Pour justifier le retour de la cinquième vague de peur, le taux d’incidence en France repasse au-dessus de 100 cas pour 100 000 habitants, des statistiques qui vont bien au-delà du seuil d’alerte arbitrairement fixé par le gouvernement. Face à cette « flambée » de l’épidémie, Véran alerte sur la situation sanitaire qui  « ressemble clairement à une cinquième vague » . Mais le ministre ne parle pas de recrudescence des hospitalisations ni des décès.

Alors qu’il s’agit d’une mesure inutile et très mauvaise pour les enfants et adolescents, le gouvernement prône le retour des masques dans les établissements scolaires et une troisième dose de vaccin destinée aux adultes âgés de plus de 65 ans. En attendant une probable généralisation de la troisième dose.

Autriche : vers le confinement des non-vaccinés

L’Autriche sera-t-elle un (mauvais) modèle pour la France. En Autriche, le gouvernement a opté pour un confinement qui s’applique aux personnes n’ayant pas encore reçu leur vaccin et ceux qui sont en voie de guérison après avoir été affectés par le Covid-19.
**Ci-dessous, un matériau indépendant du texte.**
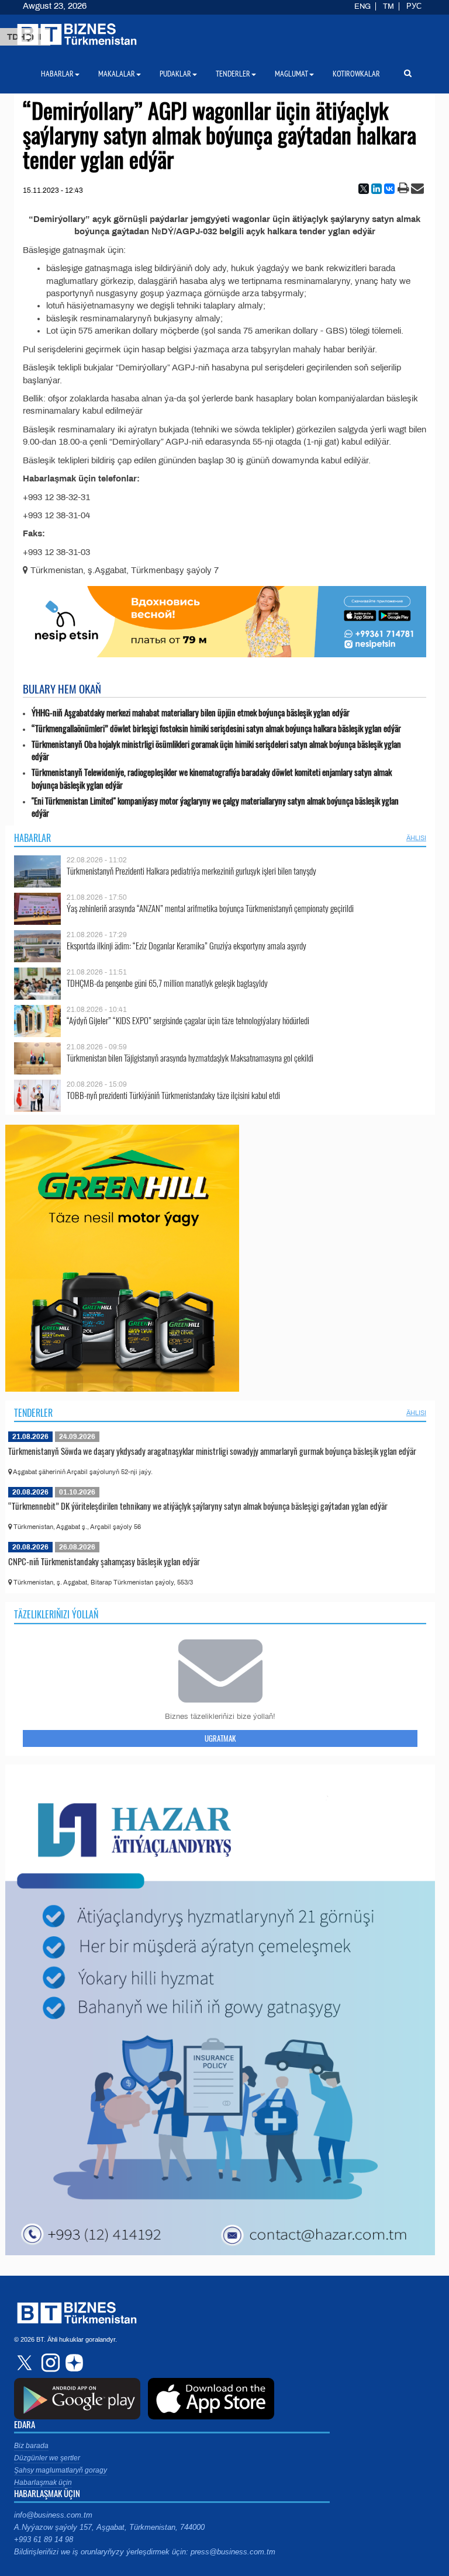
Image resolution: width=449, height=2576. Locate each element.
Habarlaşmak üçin (43, 2482)
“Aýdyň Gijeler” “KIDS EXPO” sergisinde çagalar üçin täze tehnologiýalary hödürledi (188, 1020)
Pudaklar (175, 73)
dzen (72, 2362)
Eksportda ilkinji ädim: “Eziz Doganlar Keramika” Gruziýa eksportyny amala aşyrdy (186, 945)
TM (388, 6)
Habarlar (32, 838)
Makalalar (116, 73)
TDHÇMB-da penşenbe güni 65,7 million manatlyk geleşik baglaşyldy (167, 983)
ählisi (416, 837)
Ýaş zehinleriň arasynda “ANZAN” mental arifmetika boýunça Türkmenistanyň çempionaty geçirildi (210, 908)
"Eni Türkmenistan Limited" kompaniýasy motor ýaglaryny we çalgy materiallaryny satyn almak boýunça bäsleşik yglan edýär (215, 807)
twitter (25, 2362)
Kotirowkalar (356, 73)
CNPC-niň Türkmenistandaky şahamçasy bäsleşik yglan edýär (104, 1561)
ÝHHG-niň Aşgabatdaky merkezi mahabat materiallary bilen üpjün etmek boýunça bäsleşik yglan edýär (191, 712)
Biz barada (31, 2446)
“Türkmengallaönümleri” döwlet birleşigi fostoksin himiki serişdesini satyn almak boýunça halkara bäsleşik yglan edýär (216, 728)
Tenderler (33, 1413)
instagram (49, 2362)
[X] (363, 188)
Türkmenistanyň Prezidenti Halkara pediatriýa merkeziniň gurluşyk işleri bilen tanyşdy (191, 871)
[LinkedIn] (376, 188)
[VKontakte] (389, 188)
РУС (414, 6)
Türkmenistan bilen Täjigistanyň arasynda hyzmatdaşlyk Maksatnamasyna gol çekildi (190, 1058)
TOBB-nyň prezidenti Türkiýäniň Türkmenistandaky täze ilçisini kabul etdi (173, 1095)
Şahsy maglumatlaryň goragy (60, 2470)
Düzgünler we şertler (47, 2458)
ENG (362, 6)
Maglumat (291, 73)
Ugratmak (220, 1738)
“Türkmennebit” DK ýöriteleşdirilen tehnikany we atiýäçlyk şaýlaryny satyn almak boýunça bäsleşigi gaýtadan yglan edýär (198, 1505)
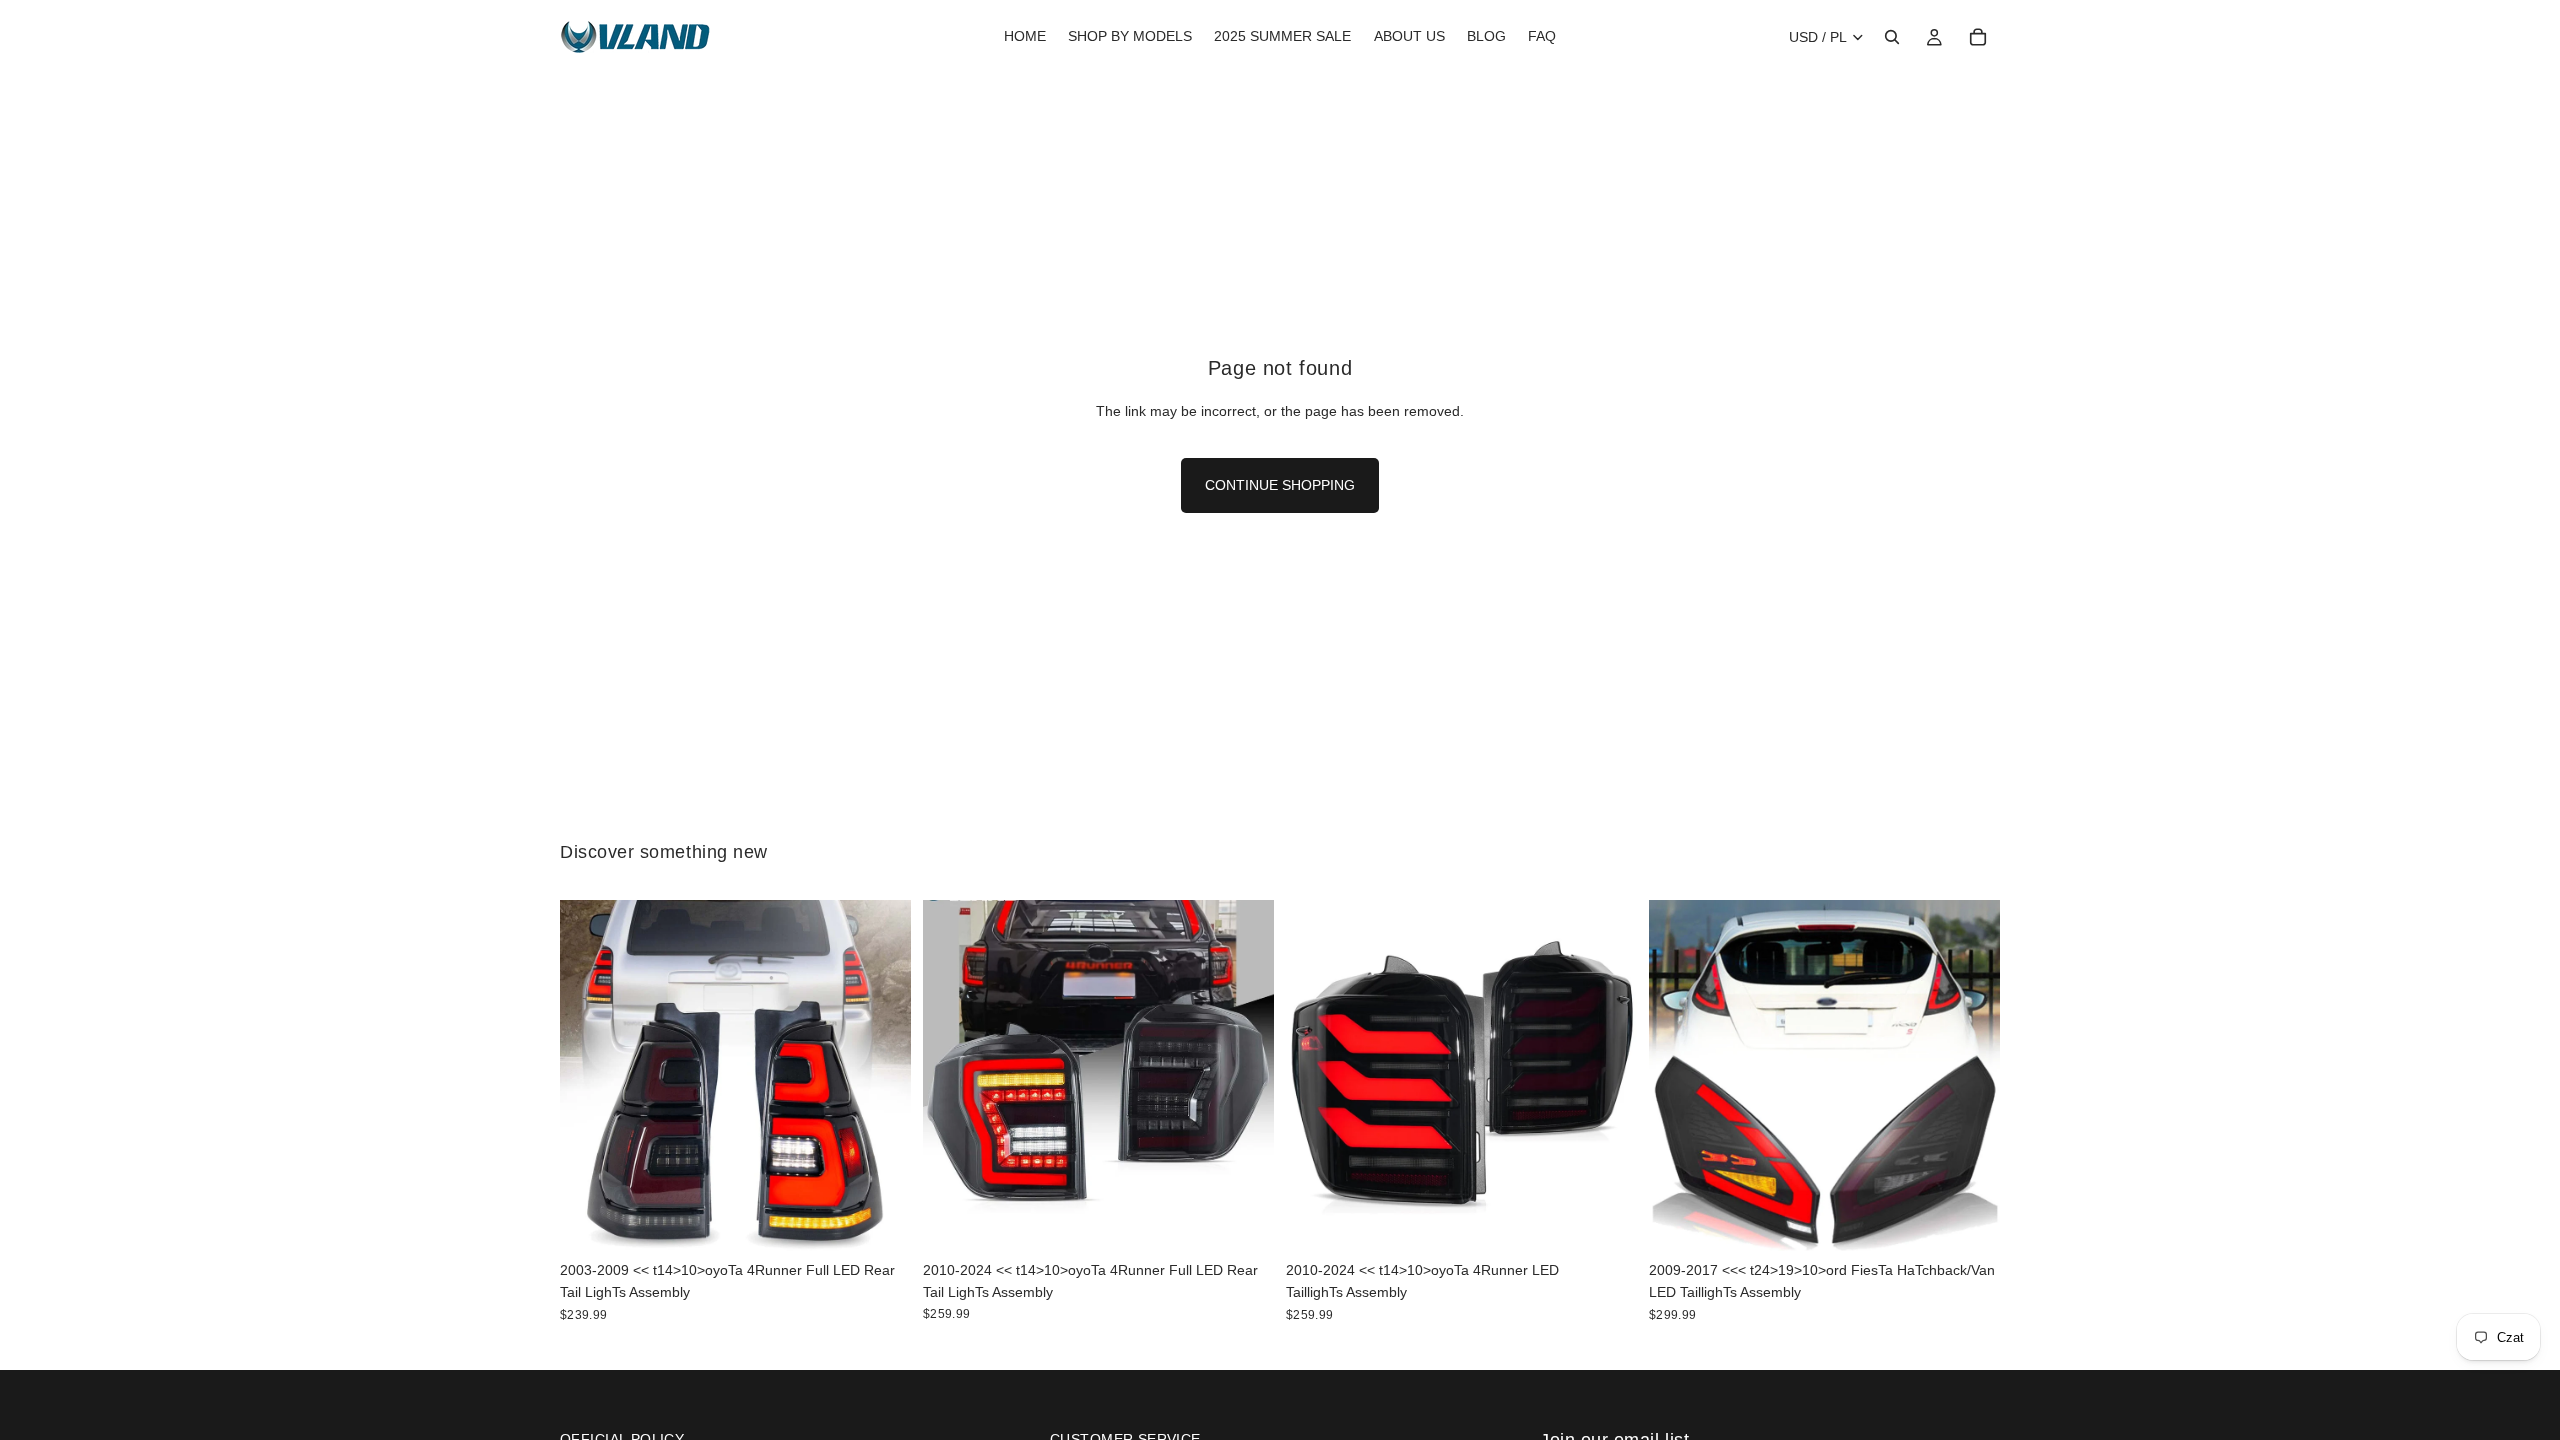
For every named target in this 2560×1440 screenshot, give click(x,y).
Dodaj (897, 1220)
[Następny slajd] (881, 1075)
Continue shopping (1280, 485)
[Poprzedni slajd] (590, 1075)
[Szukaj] (1892, 37)
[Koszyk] (1978, 37)
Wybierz (1986, 1220)
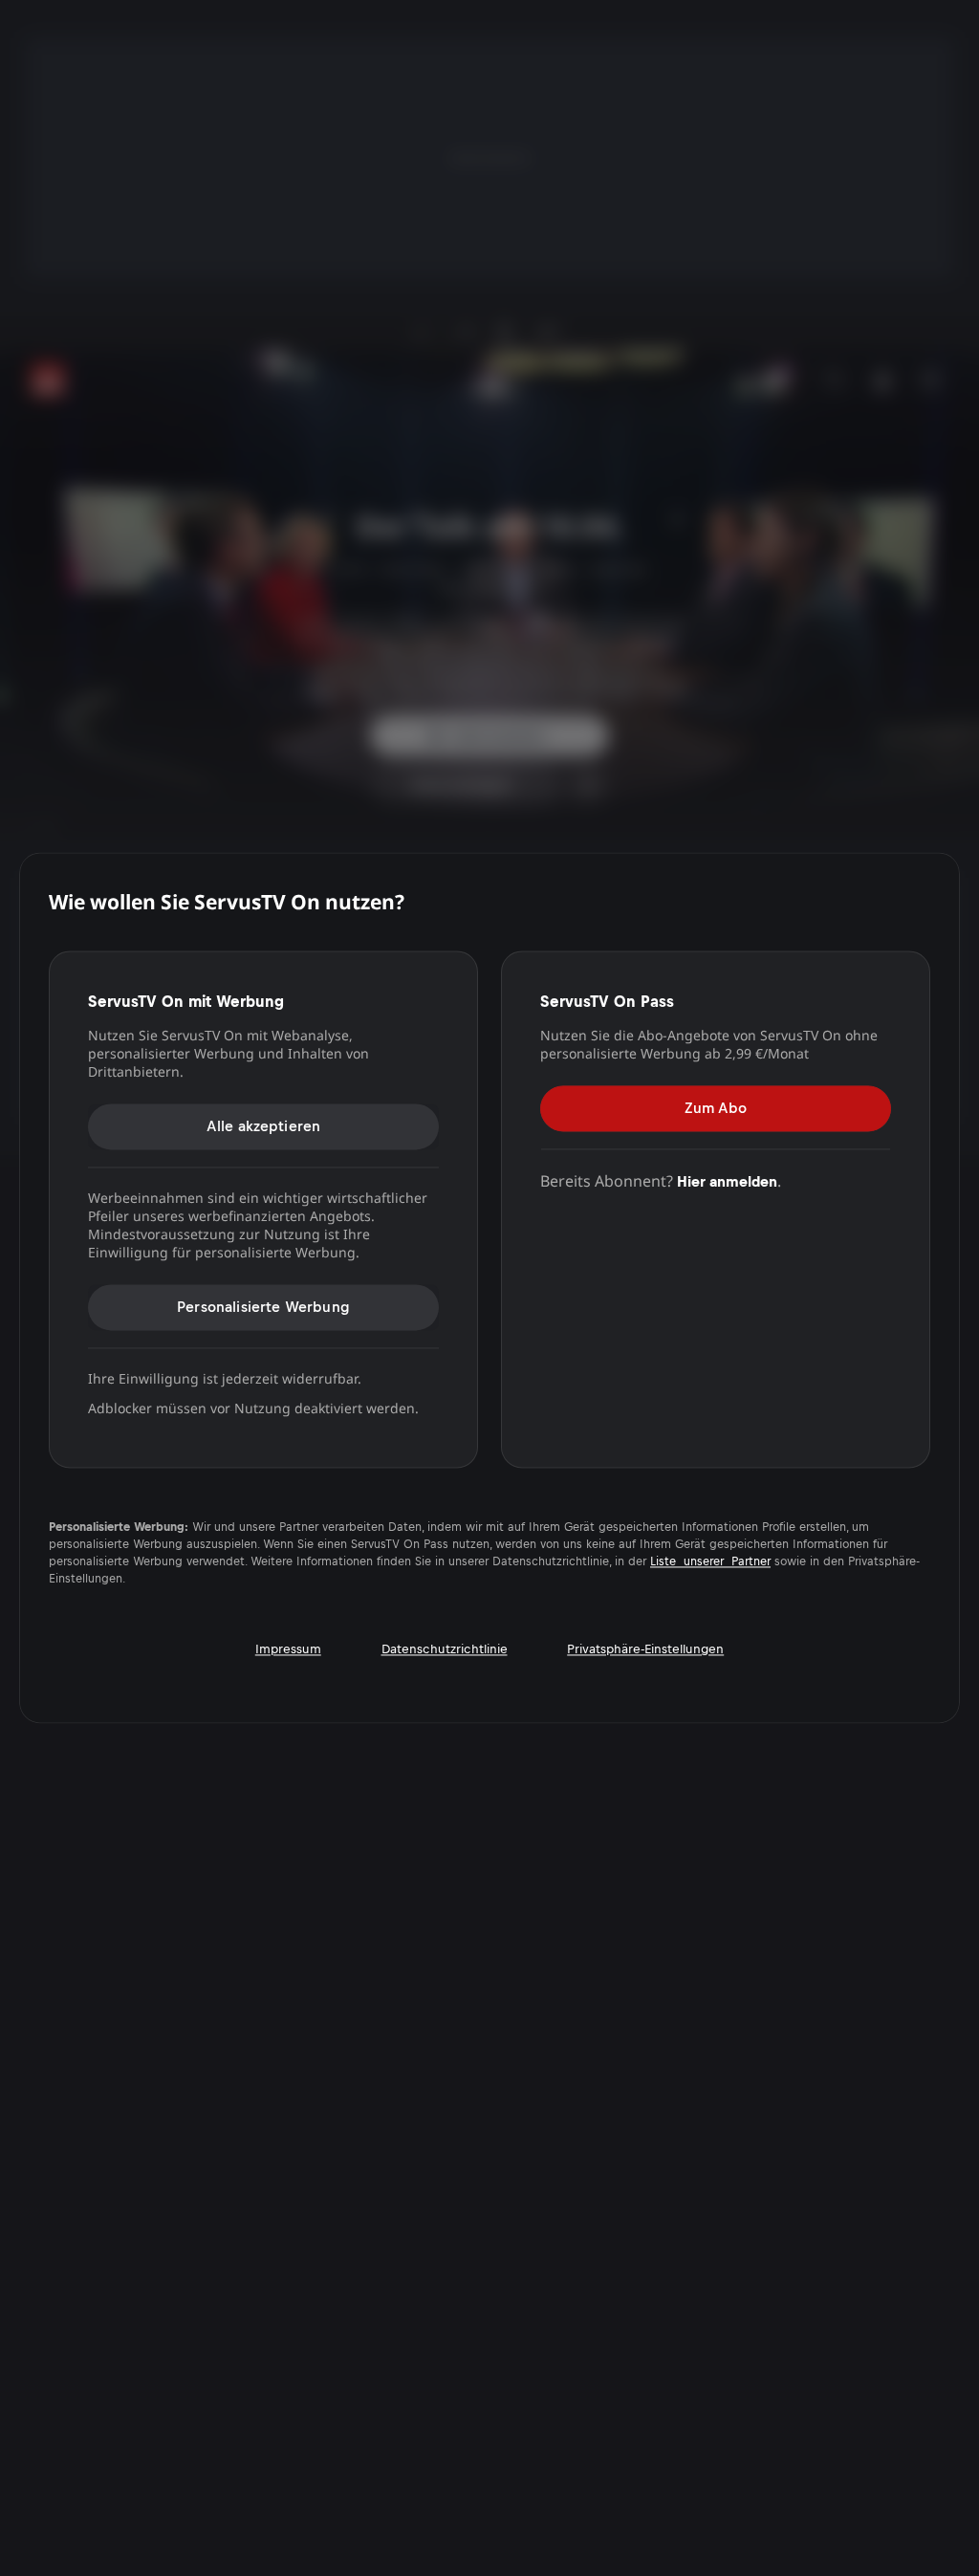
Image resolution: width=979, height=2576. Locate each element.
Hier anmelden (727, 1181)
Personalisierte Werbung (263, 1307)
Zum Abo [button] (716, 1108)
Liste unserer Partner (710, 1562)
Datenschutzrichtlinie (444, 1650)
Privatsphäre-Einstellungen (645, 1650)
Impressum (288, 1650)
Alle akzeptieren (264, 1126)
En effet, dimanche 14 novembre, le chancelier Alexander Schallenberg a déclaré au cours d’une conférence de presse que « La situation est grave (…). Nous ne prenons pas cette mesure le cœur léger mais malheureusement elle est nécessaire ».

Cette nouvelle mesure est décidée avec près de 65% de taux de vaccination complète pour la population autrichienne. D’après Alexander Schallenberg, ce chiffre est « honteusement bas », – en fait, il est à peine en-dessous de la moyenne générale de 67% des pays européens. Les concernés seront ainsi mis à l’écart et ne pourront sortir de leur domicile que pour effectuer leurs courses, faire du sport ou réaliser des soins médicaux.

Le Chancelier fait fi des données qui s’accumulent dans le monde pour établir que l’immunité procurée par le vaccin est de courte durée et que les vaccinés sont au moins autant exposés aux formes graves du COVID que les non-vaccinés.

Des mesures toujours restrictives malgré la vaccination

Dans les autres pays européens, les mesures sont également de plus en plus restrictives. Alors qu’en Allemagne, on opte pour un retour au télétravail, le parlement de la Lettonie a décidé de suspendre tous les députés non vaccinés, et ce, malgré l’application d’un reconfinement qui a débuté depuis l’automne.

Visiblement la pluaprt des dirigeants européens n’ont pas entendu parler du fait que les vaccinés sont autant concernés que les non-vaccinés par des hospitalisations: les données sont particulièrement bien établies pour la Grande-Bretagne et pour Israël.